Identification of Crack Shapes by Digital Image Correlation Using Joint Estimation Maximum a Posteriori Method

Abstract

A method that estimates invisible cracks from the surface based on the surface deformation measured by digital image correlation (DIC) is being developed. An inverse problem is setup to estimate such invisible cracks from the surface deformation. Surface deformation, measured by the DIC method, contains noise. Inverse problems have ill-conditions. The regularization method applied in this study is an extension of the joint estimation maximum a posteriori (JE-MAP) method. The JE-MAP algorithm alternates between MAP method estimation and the grab-cut (GC) method to avoid ill-conditions. The physical constraints on displacement and the forces at the cracks and the crack perimeters (ligaments) are added to the MAP method. The displacement and load at the cracks and the ligaments have a cross-sparse relationship. The MAP method estimates the displacement or the load at the cracks and the ligaments. The estimated result varies greatly at the boundary between the cracks and the ligaments. This boundary is determined by the GC method based on the estimated result. This study amplified the changes at the boundary between the cracks and the ligaments in the estimated results.

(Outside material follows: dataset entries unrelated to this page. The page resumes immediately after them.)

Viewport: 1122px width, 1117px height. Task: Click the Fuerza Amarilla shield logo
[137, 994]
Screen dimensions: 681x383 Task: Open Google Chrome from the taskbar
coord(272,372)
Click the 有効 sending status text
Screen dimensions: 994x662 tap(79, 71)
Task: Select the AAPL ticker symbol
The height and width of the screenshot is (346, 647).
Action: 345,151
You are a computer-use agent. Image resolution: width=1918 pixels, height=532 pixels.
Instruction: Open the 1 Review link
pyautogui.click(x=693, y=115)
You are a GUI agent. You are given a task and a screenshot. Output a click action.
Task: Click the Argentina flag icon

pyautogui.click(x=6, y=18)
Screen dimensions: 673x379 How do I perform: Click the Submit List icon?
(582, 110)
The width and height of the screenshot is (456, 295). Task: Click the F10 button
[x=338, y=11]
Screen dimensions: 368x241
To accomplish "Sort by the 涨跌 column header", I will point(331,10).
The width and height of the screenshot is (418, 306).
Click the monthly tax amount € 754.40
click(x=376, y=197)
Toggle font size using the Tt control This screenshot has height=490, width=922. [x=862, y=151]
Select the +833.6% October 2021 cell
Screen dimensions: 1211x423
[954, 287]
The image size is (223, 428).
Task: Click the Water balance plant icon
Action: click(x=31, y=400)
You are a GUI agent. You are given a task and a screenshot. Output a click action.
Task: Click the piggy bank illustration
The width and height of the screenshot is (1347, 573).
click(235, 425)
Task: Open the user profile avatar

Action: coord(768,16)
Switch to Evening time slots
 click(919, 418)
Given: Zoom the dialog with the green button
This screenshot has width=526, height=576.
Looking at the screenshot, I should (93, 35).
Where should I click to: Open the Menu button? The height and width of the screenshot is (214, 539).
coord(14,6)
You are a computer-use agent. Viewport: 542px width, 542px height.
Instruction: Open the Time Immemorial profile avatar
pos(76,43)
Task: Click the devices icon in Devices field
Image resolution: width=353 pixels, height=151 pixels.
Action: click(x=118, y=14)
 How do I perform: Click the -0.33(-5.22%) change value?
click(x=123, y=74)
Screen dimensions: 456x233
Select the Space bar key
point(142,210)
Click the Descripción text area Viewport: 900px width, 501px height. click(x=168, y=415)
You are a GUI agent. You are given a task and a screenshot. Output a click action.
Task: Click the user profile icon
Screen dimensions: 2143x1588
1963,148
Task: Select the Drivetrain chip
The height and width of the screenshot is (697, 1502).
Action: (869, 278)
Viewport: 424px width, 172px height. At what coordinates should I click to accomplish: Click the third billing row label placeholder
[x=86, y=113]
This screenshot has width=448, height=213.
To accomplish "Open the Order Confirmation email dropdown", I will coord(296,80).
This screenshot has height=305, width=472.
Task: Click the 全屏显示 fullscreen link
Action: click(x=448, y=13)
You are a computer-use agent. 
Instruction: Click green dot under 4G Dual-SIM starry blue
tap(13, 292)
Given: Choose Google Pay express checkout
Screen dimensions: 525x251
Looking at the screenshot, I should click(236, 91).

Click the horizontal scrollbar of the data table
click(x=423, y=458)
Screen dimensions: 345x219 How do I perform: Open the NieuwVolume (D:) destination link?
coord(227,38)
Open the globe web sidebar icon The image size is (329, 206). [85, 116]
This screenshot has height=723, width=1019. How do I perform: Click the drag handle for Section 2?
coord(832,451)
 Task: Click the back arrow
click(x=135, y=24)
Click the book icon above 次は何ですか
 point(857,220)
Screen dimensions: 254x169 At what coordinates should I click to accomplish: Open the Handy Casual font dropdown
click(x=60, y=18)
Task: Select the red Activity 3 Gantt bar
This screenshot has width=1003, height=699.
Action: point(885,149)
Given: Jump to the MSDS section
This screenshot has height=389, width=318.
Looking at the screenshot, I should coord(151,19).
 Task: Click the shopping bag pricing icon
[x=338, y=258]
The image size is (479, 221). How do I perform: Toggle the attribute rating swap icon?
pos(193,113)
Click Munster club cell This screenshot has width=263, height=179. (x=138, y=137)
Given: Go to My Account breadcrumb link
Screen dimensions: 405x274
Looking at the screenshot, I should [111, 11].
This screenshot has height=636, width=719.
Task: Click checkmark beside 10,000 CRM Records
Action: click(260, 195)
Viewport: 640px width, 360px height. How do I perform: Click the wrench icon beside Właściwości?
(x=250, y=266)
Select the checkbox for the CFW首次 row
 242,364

The amplified results were input into the GC method to improve the boundary-determination accuracy. The regularization method developed from the JE-MAP method was combined with DIC method to estimate the cracks in invisible locations. The method proposed in this study estimated cracks more accurately than L1-norm regularization in inverse problems where the observed data were strain distributions measured by the DIC method.